Найти в Дзене
Жизнь бьёт по-своему

Он застал жену в постели с другим. Теперь муж решил сделать тест ДНК на дочь

Алиса смотрела на капли дождя, сливающиеся в мутные потоки, и не находила ответа. Почему? Восемь лет с Никитой. Не ад, не рай, а тёплый, обжитый дом. Любимый мужчина? Да. Не идеальный, но свой. Рядом спала их двухлетняя Катюша, розовая щека прилипла к подушке. Счастье было осязаемо. Тогда почему?

Александр. Саша. Старый друг. «Запасной аэродром» – так мысленно, с легкой иронией над собой, называла его Алиса. Их дружба была удобной, безопасной. Завтраки в кафе, прогулки в парке, редкие, чуть затянувшиеся «дружеские» поцелуи в губы – игра на грани, державшая его рядом. А потом... потом прикосновение его руки к её запястью стало вызывать электрический разряд. Шея горела, когда его губы касались щеки в шутливом «привет». А тот вечер, когда он поправил сползшую блузку… Мурашки бежали по спине, дыхание перехватывало. И она видела ответ – в его глазах, в напряженной тишине между словами. Она хотела бежать. Остановиться. Не получилось.

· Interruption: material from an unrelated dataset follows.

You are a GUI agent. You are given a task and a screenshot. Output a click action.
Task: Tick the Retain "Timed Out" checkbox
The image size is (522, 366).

— Саша, я не могу… Я… – голос сорвался в шёпот, когда они сидели на кухне, пока Никита задерживался на работе. – Я влюбляюсь в тебя. Это ужасно. – Слёзы хлынули сами, горячие, стыдные. Он не удивился. Его пальцы стерли слезу с её щеки, потом коснулись губ. В её голове что-то щелкнуло. Разум отключился. Осталось только тело, тянущееся к нему, и оглушающая тишина внутри. Это было не похоже на выбор. Это было падение. Первый раз – на полу кухни, в спешке, со страхом и диким, запретным восторгом.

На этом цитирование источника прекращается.